- Opening Delimiter -
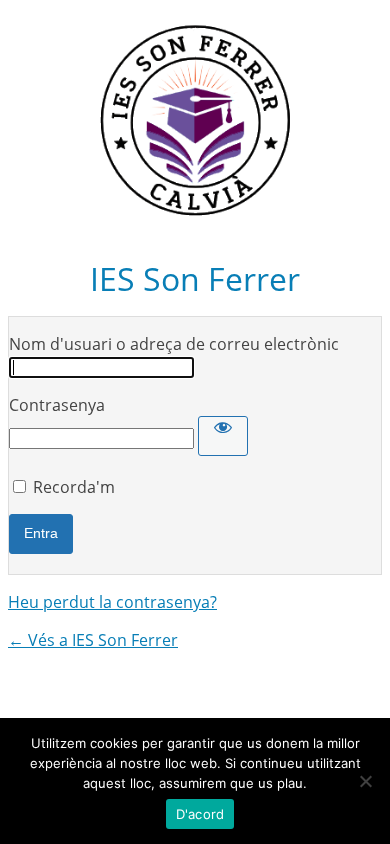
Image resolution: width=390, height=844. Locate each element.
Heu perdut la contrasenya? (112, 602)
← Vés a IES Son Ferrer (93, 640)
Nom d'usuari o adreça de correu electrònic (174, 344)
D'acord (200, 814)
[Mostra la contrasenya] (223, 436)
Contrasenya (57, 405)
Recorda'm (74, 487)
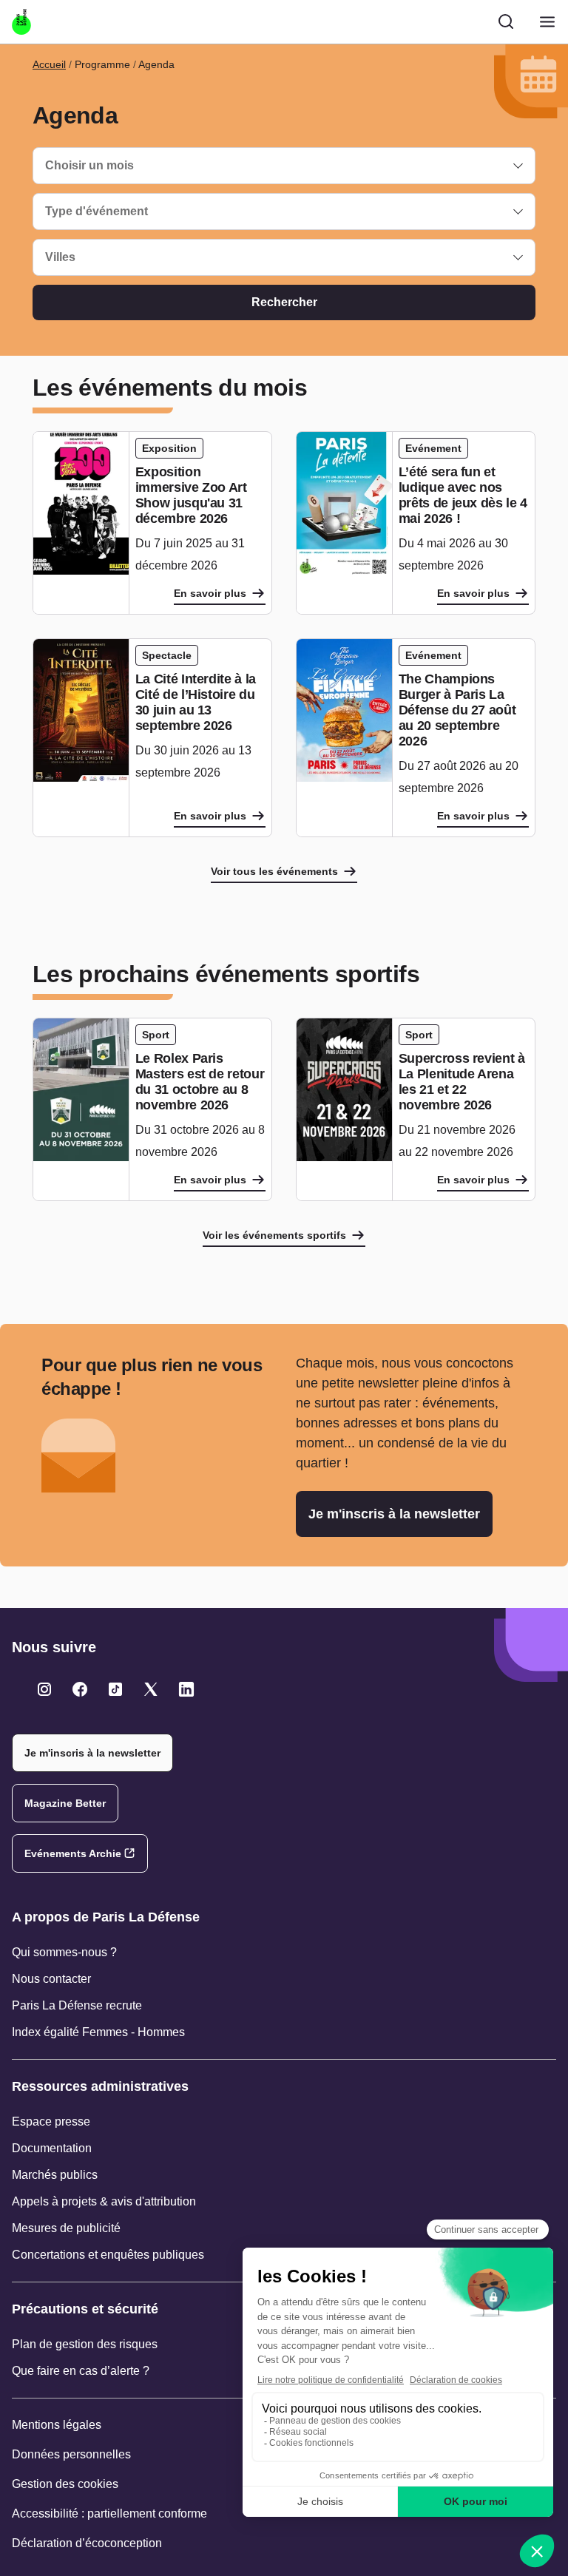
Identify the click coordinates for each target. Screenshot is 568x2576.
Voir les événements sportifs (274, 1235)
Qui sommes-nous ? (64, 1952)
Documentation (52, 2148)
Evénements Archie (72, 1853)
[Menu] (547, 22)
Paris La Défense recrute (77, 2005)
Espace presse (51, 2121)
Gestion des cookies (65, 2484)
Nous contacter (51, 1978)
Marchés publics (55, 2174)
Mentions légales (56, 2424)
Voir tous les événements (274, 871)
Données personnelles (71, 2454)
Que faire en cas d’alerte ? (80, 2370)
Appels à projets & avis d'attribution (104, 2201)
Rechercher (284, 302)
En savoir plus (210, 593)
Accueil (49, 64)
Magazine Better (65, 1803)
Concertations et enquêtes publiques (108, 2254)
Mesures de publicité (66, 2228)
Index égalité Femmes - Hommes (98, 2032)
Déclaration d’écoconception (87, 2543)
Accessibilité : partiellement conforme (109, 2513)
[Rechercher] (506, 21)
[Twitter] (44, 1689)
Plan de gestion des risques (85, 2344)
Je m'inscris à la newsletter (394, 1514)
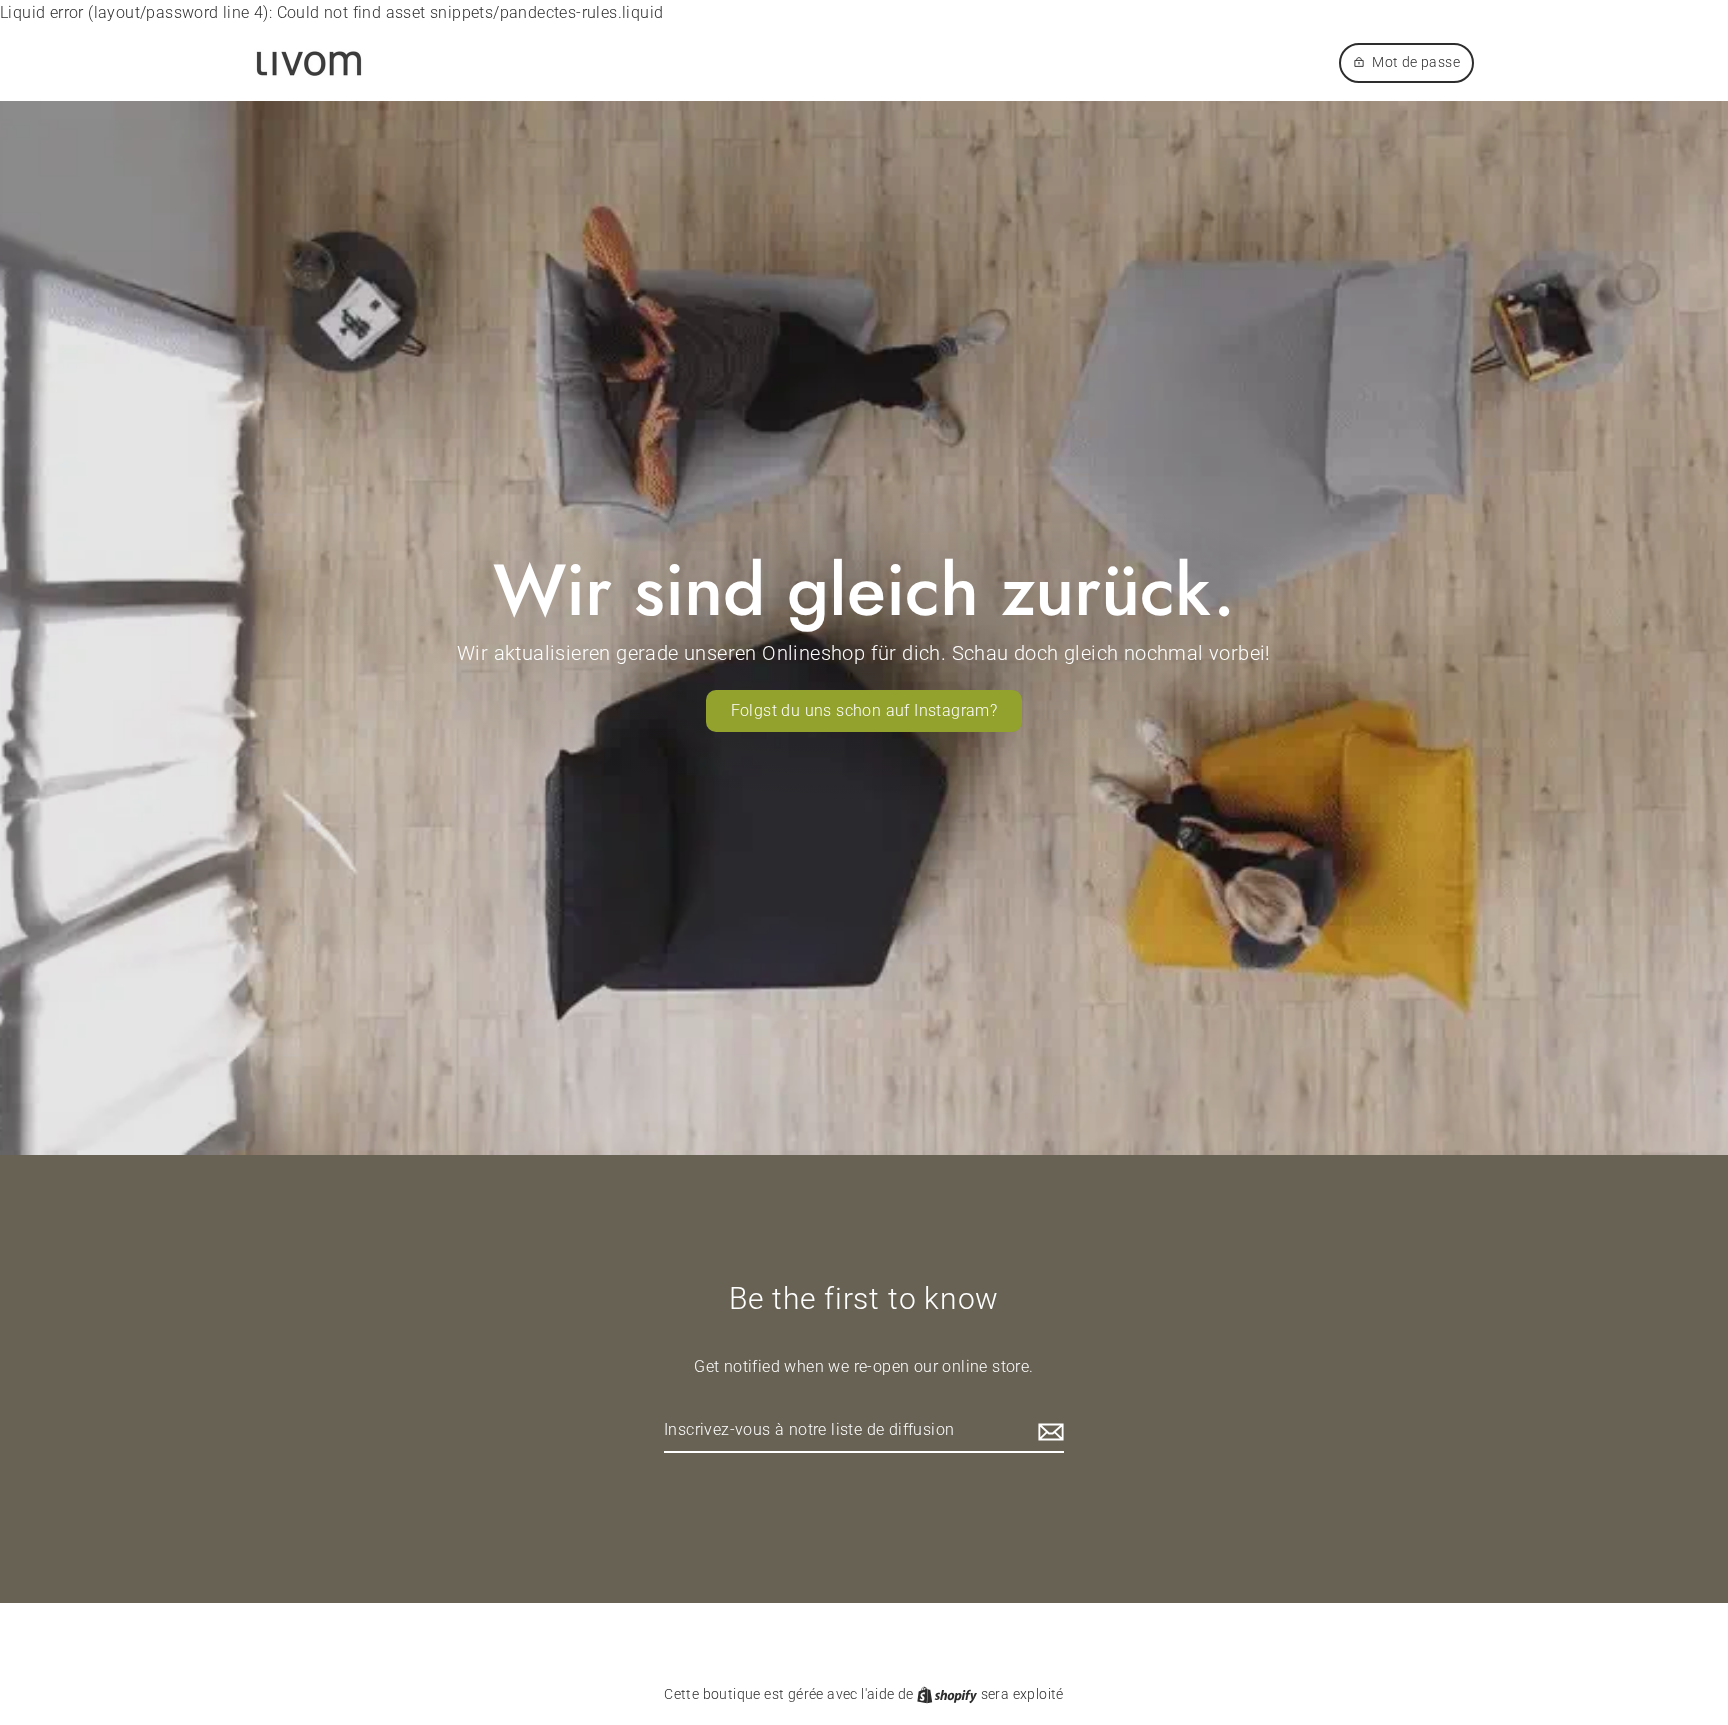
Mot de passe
- Closing Delimiter -
- Opening Delimiter -
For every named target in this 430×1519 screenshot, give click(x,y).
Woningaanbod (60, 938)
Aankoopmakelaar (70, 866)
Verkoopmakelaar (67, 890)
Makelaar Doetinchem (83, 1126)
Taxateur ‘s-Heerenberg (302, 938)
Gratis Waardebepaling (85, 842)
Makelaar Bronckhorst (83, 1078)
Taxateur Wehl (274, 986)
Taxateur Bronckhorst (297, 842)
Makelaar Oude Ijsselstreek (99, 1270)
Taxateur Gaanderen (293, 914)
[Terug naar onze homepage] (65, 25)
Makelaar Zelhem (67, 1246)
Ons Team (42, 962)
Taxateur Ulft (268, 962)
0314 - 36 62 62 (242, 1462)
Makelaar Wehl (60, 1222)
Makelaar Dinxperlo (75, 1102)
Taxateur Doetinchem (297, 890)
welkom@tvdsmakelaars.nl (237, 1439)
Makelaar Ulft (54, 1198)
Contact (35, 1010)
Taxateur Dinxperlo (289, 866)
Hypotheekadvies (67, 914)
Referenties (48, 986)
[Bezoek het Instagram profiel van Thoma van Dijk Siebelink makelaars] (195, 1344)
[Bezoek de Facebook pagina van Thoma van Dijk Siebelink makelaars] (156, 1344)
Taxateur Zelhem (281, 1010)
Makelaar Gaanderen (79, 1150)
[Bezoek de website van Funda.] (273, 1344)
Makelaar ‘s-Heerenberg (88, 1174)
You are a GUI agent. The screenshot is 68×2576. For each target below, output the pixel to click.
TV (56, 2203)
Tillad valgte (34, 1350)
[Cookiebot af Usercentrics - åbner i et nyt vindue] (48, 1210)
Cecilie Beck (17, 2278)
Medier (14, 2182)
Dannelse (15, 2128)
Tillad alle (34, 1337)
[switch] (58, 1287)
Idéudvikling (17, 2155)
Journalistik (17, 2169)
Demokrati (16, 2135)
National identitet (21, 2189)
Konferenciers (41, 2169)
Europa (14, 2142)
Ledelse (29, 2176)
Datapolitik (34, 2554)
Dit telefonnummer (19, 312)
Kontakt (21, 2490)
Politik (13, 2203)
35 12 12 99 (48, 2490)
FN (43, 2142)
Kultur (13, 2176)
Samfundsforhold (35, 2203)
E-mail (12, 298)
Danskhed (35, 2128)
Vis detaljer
- Closing Delimiter -
§ **Problem**
Out of the material above, output word for word the line with "[Bezoek het Instagram", the line with "Makelaar ‘s-Heerenberg (88, 1174)", and all lines between them, with nothing else.

§ **Task answer**
[Bezoek het Instagram profiel van Thoma van Dijk Siebelink makelaars] (195, 1344)
[Bezoek de Facebook pagina van Thoma van Dijk Siebelink makelaars] (156, 1344)
Taxateur Zelhem (281, 1010)
Makelaar Gaanderen (79, 1150)
[Bezoek de website van Funda.] (273, 1344)
Makelaar ‘s-Heerenberg (88, 1174)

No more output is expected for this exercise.